• EXERCISE DESCRIPTION: The answer must consist solely of the lines from the opening line of the entries through the line with "The image size is (1456, 829).", transcribed exactly and without any pictures.

• EXERCISE DATA:
::::::::::

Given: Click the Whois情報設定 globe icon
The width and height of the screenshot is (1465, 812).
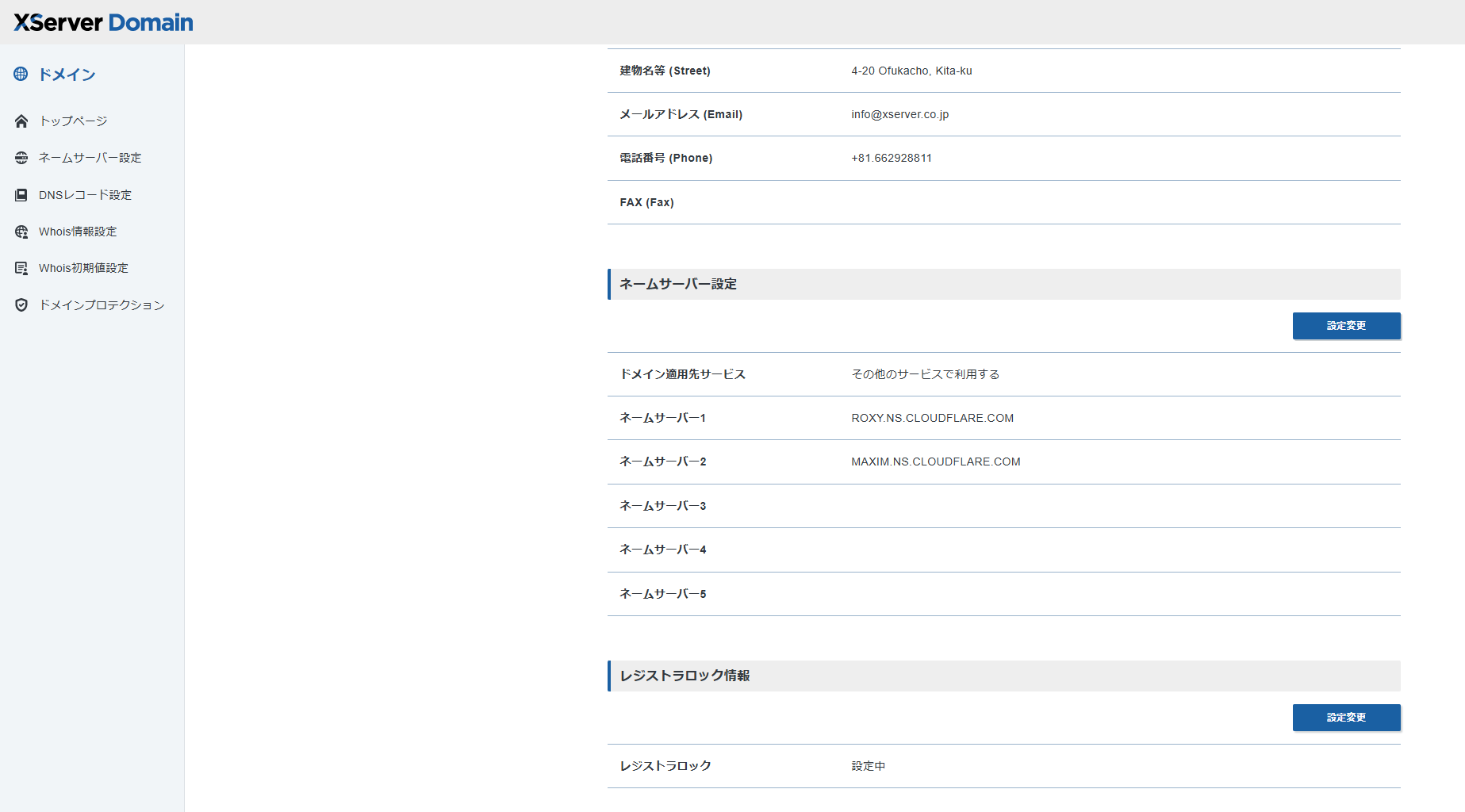Looking at the screenshot, I should (21, 232).
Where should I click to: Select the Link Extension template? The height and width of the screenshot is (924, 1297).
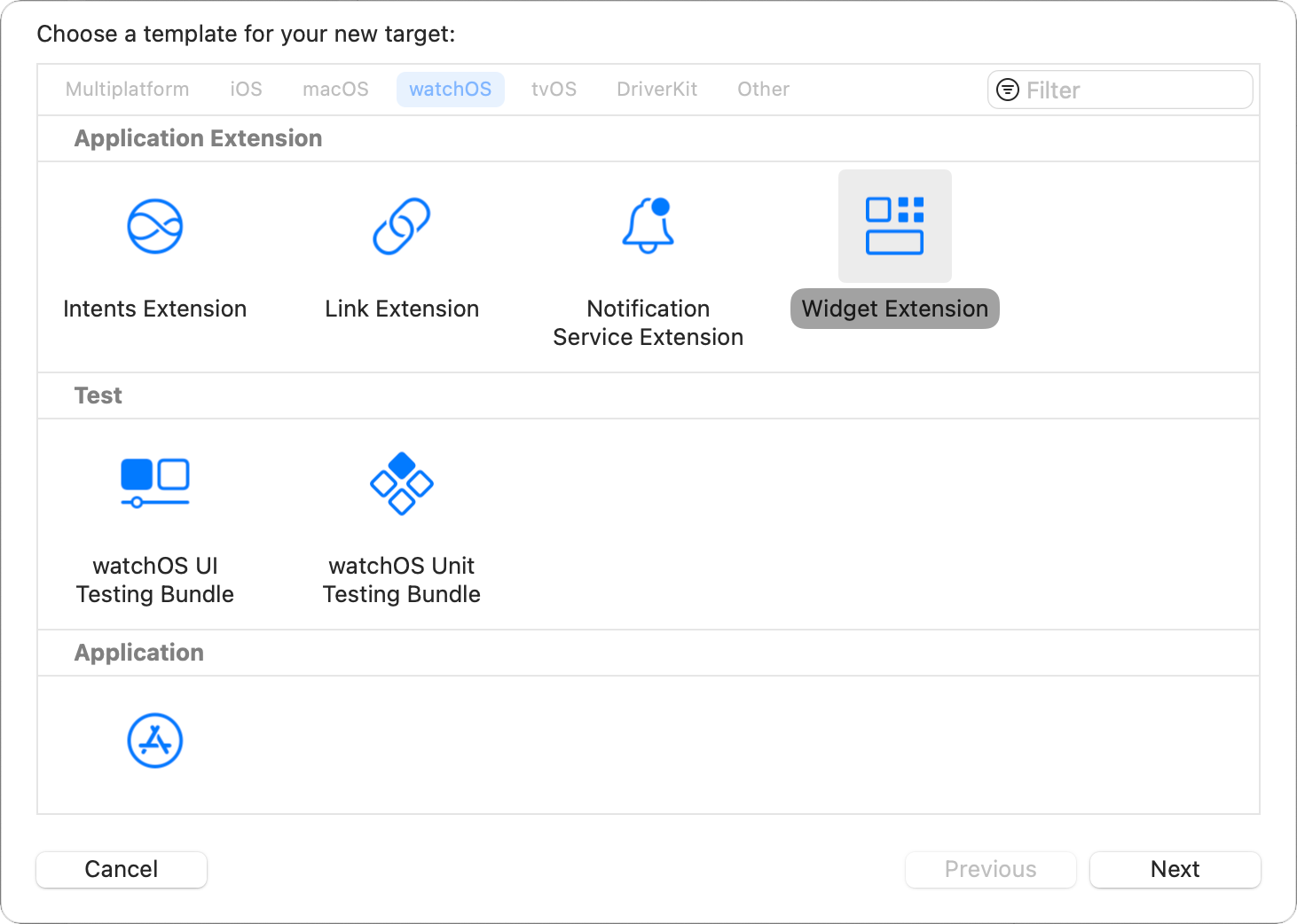401,257
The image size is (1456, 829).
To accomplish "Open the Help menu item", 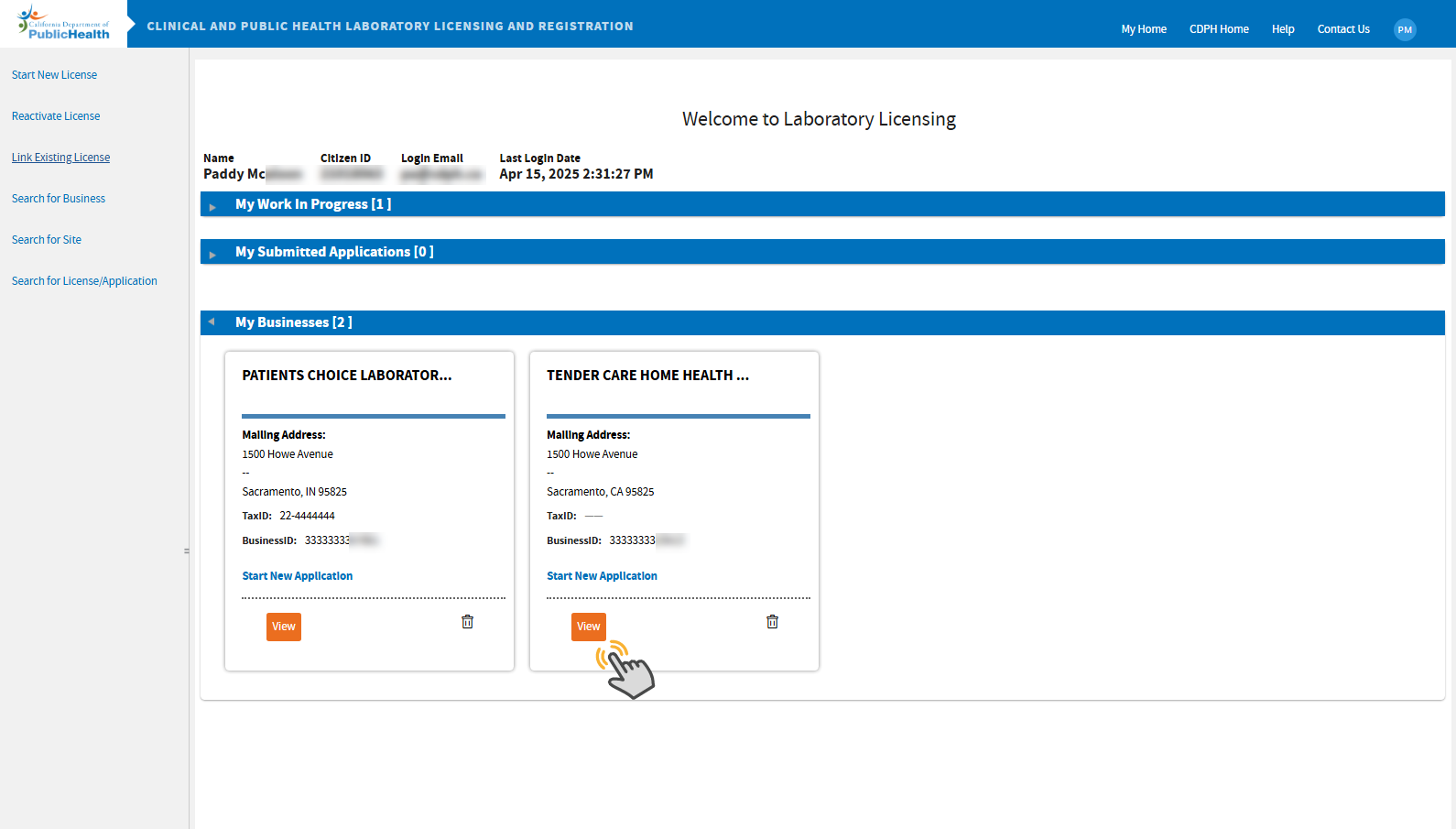I will tap(1282, 29).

::::::::::

• OUTPUT OF THE EXERCISE:
Given: Click the Whois情報設定 globe icon
The width and height of the screenshot is (1465, 812).
Looking at the screenshot, I should (21, 232).
Where should I click to: Select the Link Extension template? The height and width of the screenshot is (924, 1297).
401,257
The image size is (1456, 829).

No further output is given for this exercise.